When Floyd died in 2020 under the knee of former Minneapolis police officer Derek Chauvin, Ellison was already leading a major effort to increase police accountability. Ellison continued to lead the prosecution team, convicting Chauvin of murder the following year, a verdict that could have avoided another outbreak of violence.

Ellison also took a step his Republican critics are now trying to use against him. He strongly supports a Minneapolis charter amendment stemming from the “defund the police” movement. It will replace the city’s police department with a loosely defined public safety department, details to be worked out at a later date. Voters rejected it.

On the campaign trail, Schultz described Ellison as “at the forefront of the movement to defund police” and blamed the movement for the departure of hundreds of disaffected police officers in Minneapolis and elsewhere. He blamed the losses on a surge in gun violence, carjackings and other crimes since the pandemic.

“On the far left, extreme politicians like Keith Ellison have endorsed really reckless policies like defunding the police,” Schultz said in an interview. “This is a big mistake. This It’s immoral.”

Violent crime has been on the rise in Minnesota since the pandemic began, with Minneapolis accounting for most of the increase, while its police force has shed about 300 officers, short of its authorized numbers. Compared to 2020, Minnesota saw a 21.6 percent increase in violent crime statewide in 2021, a 16 percent increase in Greater Minnesota, and a 23.9 percent increase in Minneapolis-St. Louis. Paul Metropolitan Area.
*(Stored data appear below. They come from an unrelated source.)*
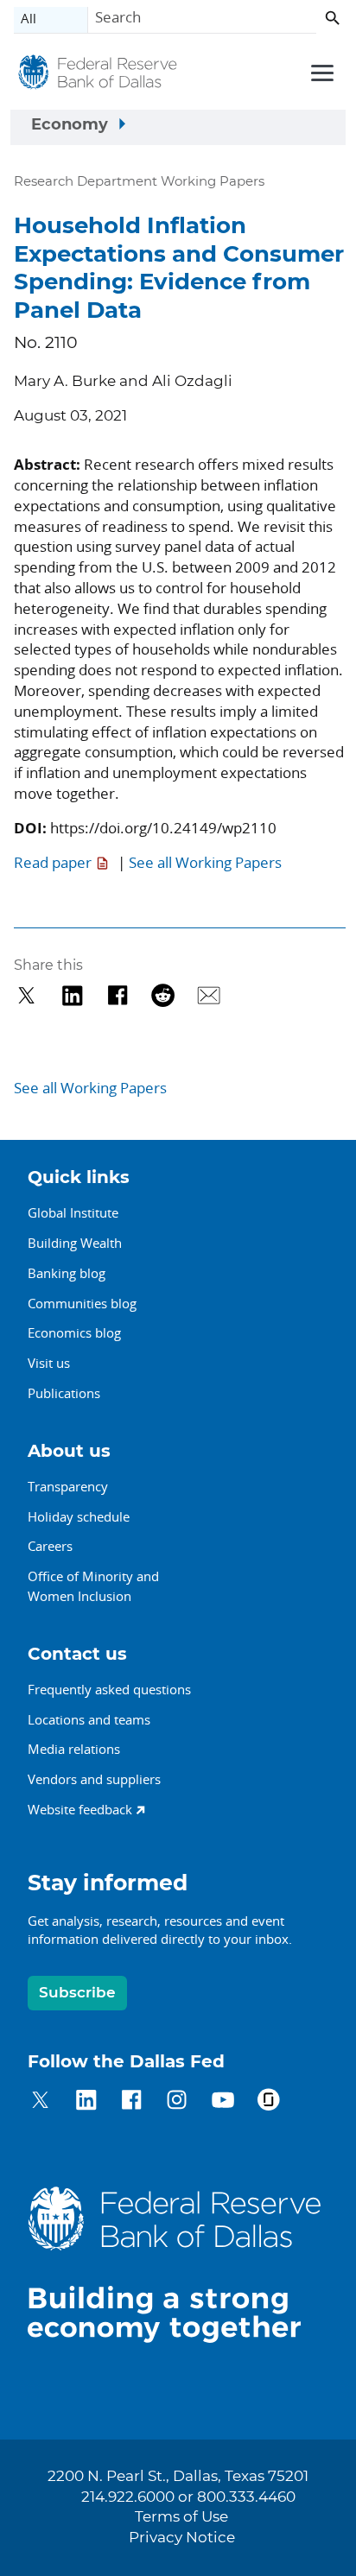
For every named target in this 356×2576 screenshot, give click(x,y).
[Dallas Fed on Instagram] (176, 2102)
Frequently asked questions (109, 1689)
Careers (50, 1545)
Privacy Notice (182, 2538)
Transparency (68, 1486)
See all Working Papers (205, 862)
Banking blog (66, 1273)
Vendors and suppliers (94, 1779)
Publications (64, 1393)
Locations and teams (89, 1719)
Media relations (74, 1748)
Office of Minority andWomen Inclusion (93, 1585)
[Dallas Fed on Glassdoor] (268, 2102)
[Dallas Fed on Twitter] (40, 2102)
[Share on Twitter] (26, 995)
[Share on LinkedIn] (72, 995)
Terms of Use (181, 2517)
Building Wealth (75, 1242)
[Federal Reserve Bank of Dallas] (97, 75)
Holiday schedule (79, 1516)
Ellison said he did not regret supporting the charter amendment, but said he never supported “defunding the police” and said it did not accurately describe the amendment.

He also dismissed Schultz’s claim that he was hostile to the police, saying he believed the police were a noble profession and that Chauvin was more prone to contempt and demoralization than anything he had done.
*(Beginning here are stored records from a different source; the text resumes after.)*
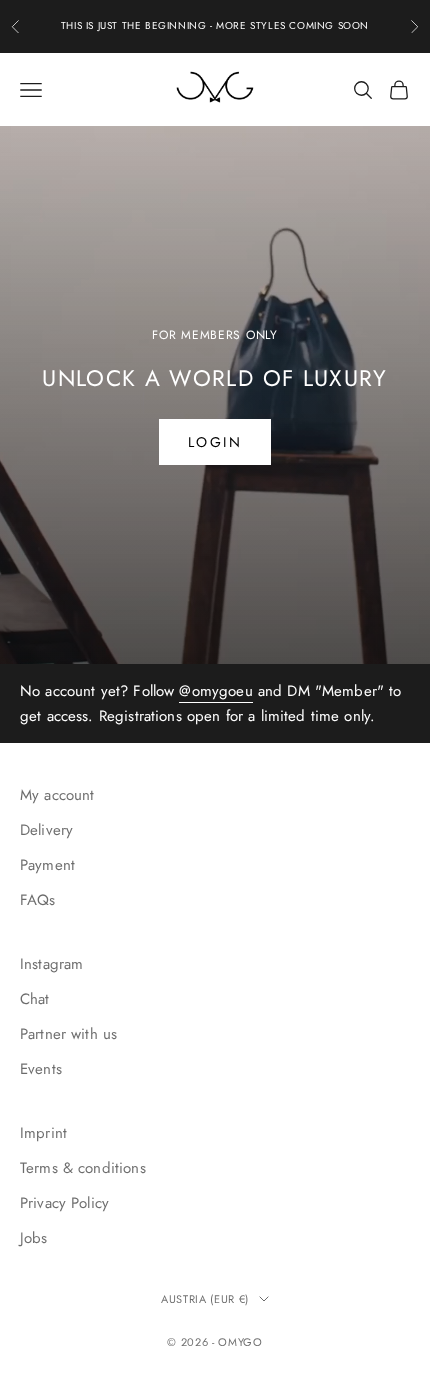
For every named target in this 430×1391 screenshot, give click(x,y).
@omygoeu (215, 691)
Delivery (46, 830)
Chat (35, 999)
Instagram (51, 964)
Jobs (34, 1238)
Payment (47, 865)
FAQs (38, 900)
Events (41, 1069)
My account (57, 795)
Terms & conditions (83, 1168)
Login (215, 442)
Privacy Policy (64, 1203)
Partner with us (68, 1034)
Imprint (43, 1133)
“I’m the one indicting him for killing George Floyd,” Ellison said. “So I’m the one trying to restore police honor and dignity.”
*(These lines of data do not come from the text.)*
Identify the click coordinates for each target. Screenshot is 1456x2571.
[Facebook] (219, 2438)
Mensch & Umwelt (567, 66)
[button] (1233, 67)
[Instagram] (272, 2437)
Ellison also led the prosecution of former Brooklyn Center official Kim Porter, who said she confused her gun with her Taser when she killed Daunte Wright at a traffic stop last year. In December, she was convicted of manslaughter. Schultz has said he would support reducing her sentence by two years.

Crime isn’t the only issue that has Schultz, a 36-year-old political freshman, hoping to be a Republican in the attorney general’s office since 1971. He also accused Ellison of being “incredibly incompetent” in failing to stop a massive fraud scheme in its early stages, with 49 people so far accused of stealing at least $250 million from the state-run federal program to end the fraud Nutritious meals for low-income children during a pandemic. Ellison countered that his office helped expose the fraud.

If Ellison is to survive the attack and police criticism to win a second term, abortion rights are likely to be the issue to do just that.

Schultz vowed this spring to use his powers as attorney general to vigorously defend the unborn. After Roe was overthrown, he joined many other Republicans trying to get rid of abortion and return to crime in a state where abortion rights are protected by the state constitution.

Meanwhile, Ellison brought New York Attorney General Letitia James to Minnesota in early September to raise money from abortion rights advocates in the legal profession. Soon after, he visited an abortion clinic in Moorhead, which crosses the border from Fargo, North Dakota, to escape a trigger ban on abortions. Ellison vowed early that his office would not cooperate if other states tried to prosecute women who came to Minnesota for abortions.

Ellison said the election was not just about abortion rights or crime. Trump’s rhetoric, Jan. He said the June 6 riots, the Supreme Court’s abortion decision and the rise of “MAGA Republicans” have called democracy into question.

“It’s something we can’t do,” Ellison said. “We can’t tell people we got this. Frankly, I’m glad people see my game close because it means they’ll show up.”